**Extract to read**

══════════

Re: Possible bug in Kafka producer partitioning logic

Gyula Fóra
In the worst case scenario we will have a custom build that will just cache
the different partition numbers in a map. (But still call partitioner.open
only once)
I think this simple intermediate fix would actually be good enough for most
people who get blocked by this in the short run.

Gyula

Gyula Fóra <[hidden email]> ezt írta (időpont: 2017. ápr. 10., H,
16:01):

> I understand the reasoning, on the other hand this creates a problem that
> is very hard to work around. :/
>
> Do you have any suggestions how to get around this?
>
> Gyula
>
> Tzu-Li (Gordon) Tai <[hidden email]> ezt írta (időpont: 2017. ápr.
> 10., H, 15:57):
>
> I would prefer to make this a blocker for a future bugfix actually, and
> not 1.2.1.
>
> The reason is that to fix this properly we might need to look again into
> (and possibly change) how partitioners are provided.
> The main problem is that the `open` method can only possibly be called
> once with the partitions of one topic.
> So, we might need the user to provide multiple partitioners, one for each
> of all the possible topics that will be written to.
>
> One way or another, my gut feeling is that this would need somewhat slight
> change to the Kafka producer APIs.
> And I’m not so sure of rushing API changes into releases.
>
>
> On April 10, 2017 at 6:46:29 AM, Gyula Fóra ([hidden email]) wrote:
>
> Thanks for checking this out.
>
> I would say this is definitely a blocking issue for the bugfix release,
> what do you think?
>
> Gyula
>
> Tzu-Li (Gordon) Tai <[hidden email]> ezt írta (időpont: 2017. ápr.
> 10., H, 15:39):
>
> Hi Gyula,
>
> Yes, I think the semantics of the Partitioner interface is a bit off.
> The `numPartitions` value ideally should be the number of partitions of the
> `targetTopic`.
>
> Here’s a JIRA I just filed to track the issue:
> https://issues.apache.org/jira/browse/FLINK-6288.
>
> Cheers,
> Gordon
>
> On April 10, 2017 at 1:16:18 AM, Gyula Fóra ([hidden email]) wrote:
>
> Hi all,
>
> We had some problems with custom partitioning for the 0.8 Kafka producer
> and now that I checked the code it seems there might be a problem with the
> logic.

══════════

**Information shown**
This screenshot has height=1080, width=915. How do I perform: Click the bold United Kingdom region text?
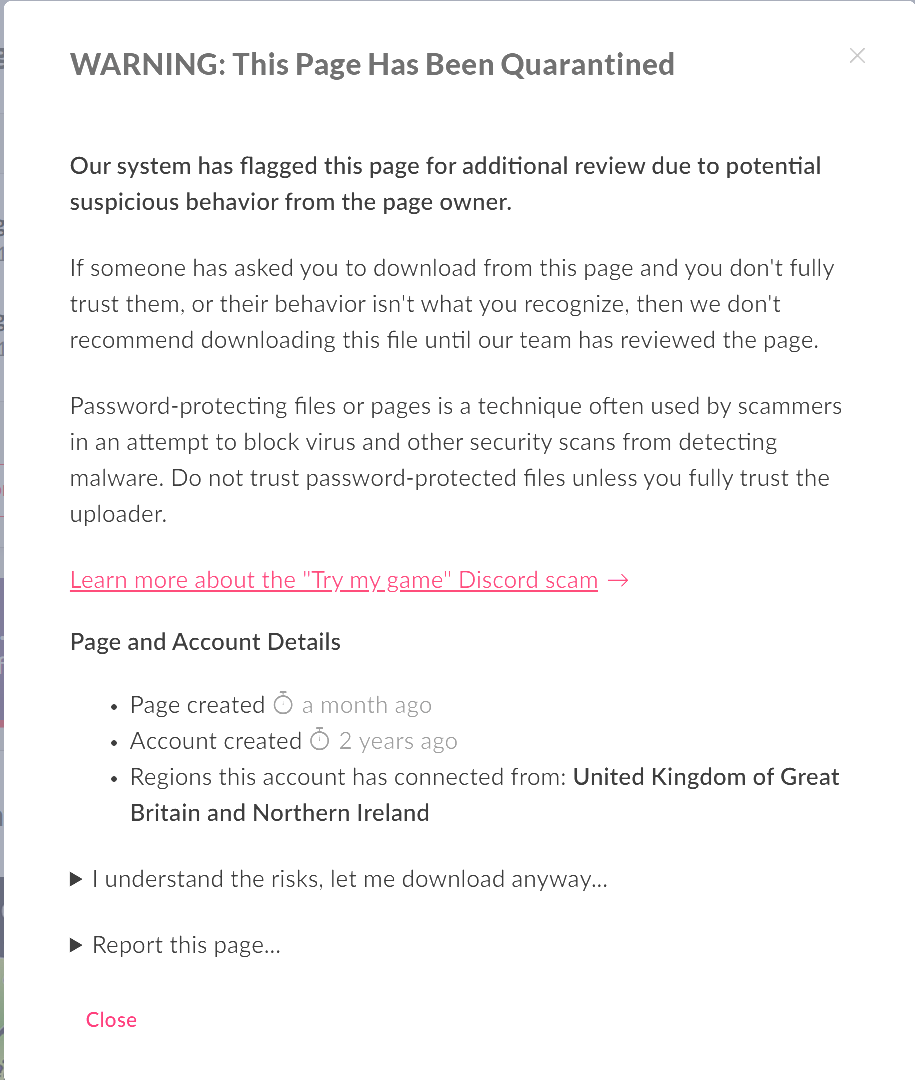pyautogui.click(x=705, y=777)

══════════

**Task statement**
Please reproduce the Kafka partitioning thread word for word, from "Re: Possible bug" up to and including "the short run.".

**Correct response**
Re: Possible bug in Kafka producer partitioning logic

Gyula Fóra
In the worst case scenario we will have a custom build that will just cache
the different partition numbers in a map. (But still call partitioner.open
only once)
I think this simple intermediate fix would actually be good enough for most
people who get blocked by this in the short run.